▸ **Saved data entries**
____________________

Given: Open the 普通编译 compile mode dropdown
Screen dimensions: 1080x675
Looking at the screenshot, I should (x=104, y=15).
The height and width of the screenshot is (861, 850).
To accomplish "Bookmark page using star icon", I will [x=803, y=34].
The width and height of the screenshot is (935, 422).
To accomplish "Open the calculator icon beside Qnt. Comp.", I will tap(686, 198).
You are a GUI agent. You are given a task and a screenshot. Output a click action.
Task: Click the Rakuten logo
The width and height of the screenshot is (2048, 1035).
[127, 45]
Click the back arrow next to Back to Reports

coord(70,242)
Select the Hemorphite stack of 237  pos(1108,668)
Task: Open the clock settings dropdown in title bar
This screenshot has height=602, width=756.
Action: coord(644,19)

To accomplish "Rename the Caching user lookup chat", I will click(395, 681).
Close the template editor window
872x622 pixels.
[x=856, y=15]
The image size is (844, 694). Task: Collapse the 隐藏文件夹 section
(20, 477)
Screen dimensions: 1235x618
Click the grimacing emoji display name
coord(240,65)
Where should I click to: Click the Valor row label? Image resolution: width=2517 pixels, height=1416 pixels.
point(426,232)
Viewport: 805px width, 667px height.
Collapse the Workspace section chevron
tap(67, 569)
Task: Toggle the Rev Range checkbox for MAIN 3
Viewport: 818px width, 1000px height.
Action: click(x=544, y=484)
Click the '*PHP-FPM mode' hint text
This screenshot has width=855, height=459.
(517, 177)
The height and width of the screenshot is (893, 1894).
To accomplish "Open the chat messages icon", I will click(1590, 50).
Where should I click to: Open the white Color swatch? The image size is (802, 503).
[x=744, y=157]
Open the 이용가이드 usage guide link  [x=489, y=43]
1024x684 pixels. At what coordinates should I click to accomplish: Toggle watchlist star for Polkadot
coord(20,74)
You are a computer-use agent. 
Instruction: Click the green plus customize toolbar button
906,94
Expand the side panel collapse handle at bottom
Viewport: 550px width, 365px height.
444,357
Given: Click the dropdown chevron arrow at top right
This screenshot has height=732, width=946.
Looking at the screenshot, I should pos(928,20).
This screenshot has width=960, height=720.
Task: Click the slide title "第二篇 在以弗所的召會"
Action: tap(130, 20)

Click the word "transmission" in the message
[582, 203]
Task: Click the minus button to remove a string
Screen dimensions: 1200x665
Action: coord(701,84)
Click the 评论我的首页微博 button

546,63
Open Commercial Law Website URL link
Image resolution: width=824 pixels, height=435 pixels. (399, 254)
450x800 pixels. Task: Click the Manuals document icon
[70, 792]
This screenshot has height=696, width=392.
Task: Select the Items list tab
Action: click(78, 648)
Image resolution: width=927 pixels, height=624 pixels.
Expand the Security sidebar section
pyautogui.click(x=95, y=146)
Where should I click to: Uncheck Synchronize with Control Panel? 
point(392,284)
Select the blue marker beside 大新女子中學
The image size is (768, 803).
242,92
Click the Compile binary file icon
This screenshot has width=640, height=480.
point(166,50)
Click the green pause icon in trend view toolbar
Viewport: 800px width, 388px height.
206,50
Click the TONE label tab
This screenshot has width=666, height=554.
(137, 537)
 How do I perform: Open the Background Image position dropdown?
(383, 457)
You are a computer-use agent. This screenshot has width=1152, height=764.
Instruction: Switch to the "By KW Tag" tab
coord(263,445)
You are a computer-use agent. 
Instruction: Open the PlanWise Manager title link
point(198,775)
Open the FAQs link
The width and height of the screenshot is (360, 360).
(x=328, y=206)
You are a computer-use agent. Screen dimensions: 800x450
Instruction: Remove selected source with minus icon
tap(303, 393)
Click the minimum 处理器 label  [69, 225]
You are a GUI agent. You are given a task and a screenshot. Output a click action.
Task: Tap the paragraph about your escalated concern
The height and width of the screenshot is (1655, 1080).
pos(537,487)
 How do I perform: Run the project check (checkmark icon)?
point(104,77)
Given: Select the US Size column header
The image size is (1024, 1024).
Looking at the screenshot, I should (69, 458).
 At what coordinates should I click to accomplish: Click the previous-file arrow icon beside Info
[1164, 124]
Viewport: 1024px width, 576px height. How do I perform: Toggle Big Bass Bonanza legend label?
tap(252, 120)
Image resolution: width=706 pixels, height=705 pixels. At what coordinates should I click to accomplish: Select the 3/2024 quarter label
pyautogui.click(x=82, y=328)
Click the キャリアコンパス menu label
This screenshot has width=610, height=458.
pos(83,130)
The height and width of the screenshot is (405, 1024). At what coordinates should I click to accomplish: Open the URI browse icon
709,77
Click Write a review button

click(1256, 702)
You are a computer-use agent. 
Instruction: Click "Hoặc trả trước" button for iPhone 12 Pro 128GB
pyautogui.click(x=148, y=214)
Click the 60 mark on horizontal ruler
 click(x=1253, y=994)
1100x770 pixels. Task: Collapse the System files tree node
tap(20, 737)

____________________

▸ **Problem to solve**
Transcribe each record exactly. Leave nothing out.

▸ **Answer to the problem**
Given: Open the 普通编译 compile mode dropdown
Screen dimensions: 1080x675
Looking at the screenshot, I should (x=104, y=15).
The height and width of the screenshot is (861, 850).
To accomplish "Bookmark page using star icon", I will [x=803, y=34].
The width and height of the screenshot is (935, 422).
To accomplish "Open the calculator icon beside Qnt. Comp.", I will tap(686, 198).
You are a GUI agent. You are given a task and a screenshot. Output a click action.
Task: Click the Rakuten logo
The width and height of the screenshot is (2048, 1035).
[127, 45]
Click the back arrow next to Back to Reports

coord(70,242)
Select the Hemorphite stack of 237  pos(1108,668)
Task: Open the clock settings dropdown in title bar
This screenshot has height=602, width=756.
Action: coord(644,19)

To accomplish "Rename the Caching user lookup chat", I will click(395, 681).
Close the template editor window
872x622 pixels.
[x=856, y=15]
The image size is (844, 694). Task: Collapse the 隐藏文件夹 section
(20, 477)
Screen dimensions: 1235x618
Click the grimacing emoji display name
coord(240,65)
Where should I click to: Click the Valor row label? Image resolution: width=2517 pixels, height=1416 pixels.
point(426,232)
Viewport: 805px width, 667px height.
Collapse the Workspace section chevron
tap(67, 569)
Task: Toggle the Rev Range checkbox for MAIN 3
Viewport: 818px width, 1000px height.
Action: click(x=544, y=484)
Click the '*PHP-FPM mode' hint text
This screenshot has width=855, height=459.
(517, 177)
The height and width of the screenshot is (893, 1894).
To accomplish "Open the chat messages icon", I will click(1590, 50).
Where should I click to: Open the white Color swatch? The image size is (802, 503).
[x=744, y=157]
Open the 이용가이드 usage guide link  [x=489, y=43]
1024x684 pixels. At what coordinates should I click to accomplish: Toggle watchlist star for Polkadot
coord(20,74)
You are a computer-use agent. 
Instruction: Click the green plus customize toolbar button
906,94
Expand the side panel collapse handle at bottom
Viewport: 550px width, 365px height.
444,357
Given: Click the dropdown chevron arrow at top right
This screenshot has height=732, width=946.
Looking at the screenshot, I should pos(928,20).
This screenshot has width=960, height=720.
Task: Click the slide title "第二篇 在以弗所的召會"
Action: tap(130, 20)

Click the word "transmission" in the message
[582, 203]
Task: Click the minus button to remove a string
Screen dimensions: 1200x665
Action: coord(701,84)
Click the 评论我的首页微博 button

546,63
Open Commercial Law Website URL link
Image resolution: width=824 pixels, height=435 pixels. (399, 254)
450x800 pixels. Task: Click the Manuals document icon
[70, 792]
This screenshot has height=696, width=392.
Task: Select the Items list tab
Action: click(78, 648)
Image resolution: width=927 pixels, height=624 pixels.
Expand the Security sidebar section
pyautogui.click(x=95, y=146)
Where should I click to: Uncheck Synchronize with Control Panel? 
point(392,284)
Select the blue marker beside 大新女子中學
The image size is (768, 803).
242,92
Click the Compile binary file icon
This screenshot has width=640, height=480.
point(166,50)
Click the green pause icon in trend view toolbar
Viewport: 800px width, 388px height.
206,50
Click the TONE label tab
This screenshot has width=666, height=554.
(137, 537)
 How do I perform: Open the Background Image position dropdown?
(383, 457)
You are a computer-use agent. This screenshot has width=1152, height=764.
Instruction: Switch to the "By KW Tag" tab
coord(263,445)
You are a computer-use agent. 
Instruction: Open the PlanWise Manager title link
point(198,775)
Open the FAQs link
The width and height of the screenshot is (360, 360).
(x=328, y=206)
You are a computer-use agent. Screen dimensions: 800x450
Instruction: Remove selected source with minus icon
tap(303, 393)
Click the minimum 处理器 label  [69, 225]
You are a GUI agent. You are given a task and a screenshot. Output a click action.
Task: Tap the paragraph about your escalated concern
The height and width of the screenshot is (1655, 1080).
pos(537,487)
 How do I perform: Run the project check (checkmark icon)?
point(104,77)
Given: Select the US Size column header
The image size is (1024, 1024).
Looking at the screenshot, I should (69, 458).
 At what coordinates should I click to accomplish: Click the previous-file arrow icon beside Info
[1164, 124]
Viewport: 1024px width, 576px height. How do I perform: Toggle Big Bass Bonanza legend label?
tap(252, 120)
Image resolution: width=706 pixels, height=705 pixels. At what coordinates should I click to accomplish: Select the 3/2024 quarter label
pyautogui.click(x=82, y=328)
Click the キャリアコンパス menu label
This screenshot has width=610, height=458.
pos(83,130)
The height and width of the screenshot is (405, 1024). At what coordinates should I click to accomplish: Open the URI browse icon
709,77
Click Write a review button

click(1256, 702)
You are a computer-use agent. 
Instruction: Click "Hoặc trả trước" button for iPhone 12 Pro 128GB
pyautogui.click(x=148, y=214)
Click the 60 mark on horizontal ruler
 click(x=1253, y=994)
1100x770 pixels. Task: Collapse the System files tree node
tap(20, 737)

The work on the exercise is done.